# Game 20, Bucks vs Heat



## narek (Jul 29, 2005)

> TEAMS: Bucks (7-12) vs. Miami Heat (13-8).
> 
> WHEN: 7 p.m. Monday.
> 
> ...


http://www.jsonline.com/sports/bucks/111365429.html


----------



## 36 Karat (Nov 10, 2005)

They got this one on the Streak for Cash. You bet your ass I'm going Milwaukee.. Let's get it Bucks!


----------



## 36 Karat (Nov 10, 2005)

Started out sketchy, like we were trying to play up to them. Now we're just ballin' with them. 7 point deficit with a minute left in the 1st.


----------



## 36 Karat (Nov 10, 2005)

Mags STILL going hard to the rack! Ran right through two Heat defenders to roll it in. Half a decade ago, that'd of been a vicious flush.


----------



## Bubbles (Nov 12, 2005)

The second quarter has just been a terrible performance by Milwaukee. Three minutes left and only six points score this quarter.


----------



## Bubbles (Nov 12, 2005)

Nice little run at the end. Hopefully it carries over to the second half.


----------



## narek (Jul 29, 2005)

Quite Frankly said:


> Nice little run at the end. Hopefully it carries over to the second half.
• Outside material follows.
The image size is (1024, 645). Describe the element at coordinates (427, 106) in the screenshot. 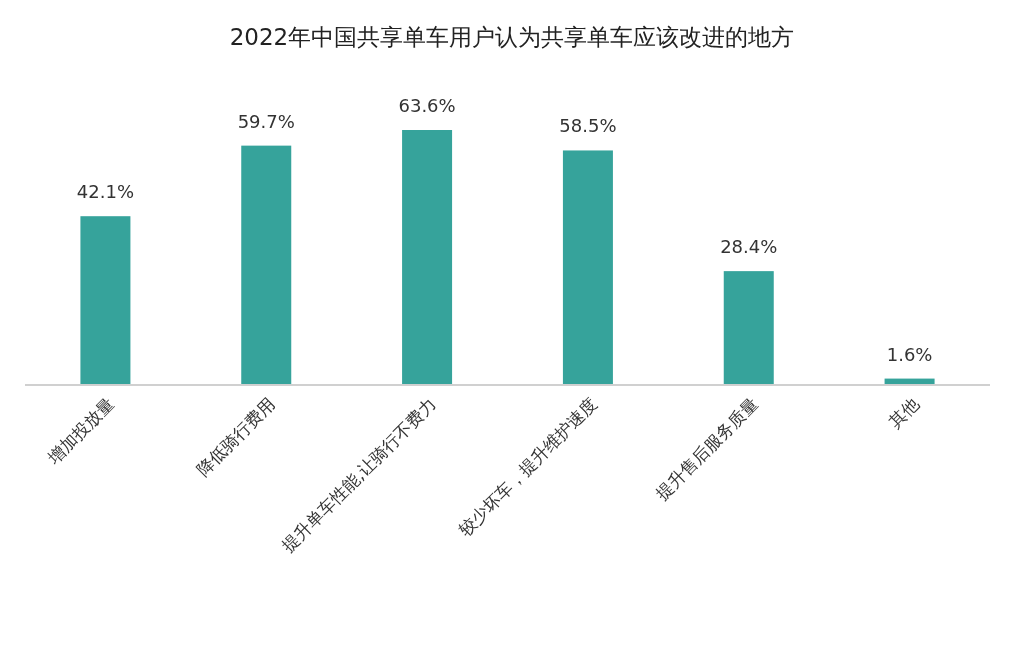

I see `data-label: 63.6%` at that location.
Hope may be the only thing the team has going for it.


----------



## Bubbles (Nov 12, 2005)

Looks like we have a ballgame.


----------



## narek (Jul 29, 2005)

Quite Frankly said:


> Looks like we have a ballgame.


I wonder what the record of this team would have been if CDR had not been injured? He's contributing despite having very little practice time. And he doesn't appear to be a ball hog. 

And Larry Sanders has the potential to be an amazing player.


----------



## Bubbles (Nov 12, 2005)

I have always like CDR. He might have had a few issues in NJ, but when I saw we traded for him, I was more than just pumped. 

And words cannot express how happy I am with drafting Larry Sanders. Not only does he have the potential to be a great player, but have him playing alongside Jennings and pairing up with Bogut giving us a pair of solid shot blockers.


----------



## 36 Karat (Nov 10, 2005)

I'm loving the block our Aussie giant had on Wade early on. The play may have resulted in three points for Miami, but it sounded like a gunshot in the live broadcast.


----------



## narek (Jul 29, 2005)

Some good workds from Bogut:



> BUCKS BANTER: Center Andrew Bogut said there are still too many offensive breakdowns 20 games into the season. "We're still learning," Bogut said. "It's not one person; it's a team. We have mental breakdowns at the wrong times of games. We've screwed up plays out of timeouts before. We need to trust the offense. It only takes one guy to screw up all five. It's never the same guy, but if one guy does it, the ball will get stuck in Brandon's hands with 8 on the shot clock."


http://www.jsonline.com/sports/bucks/111426319.html


----------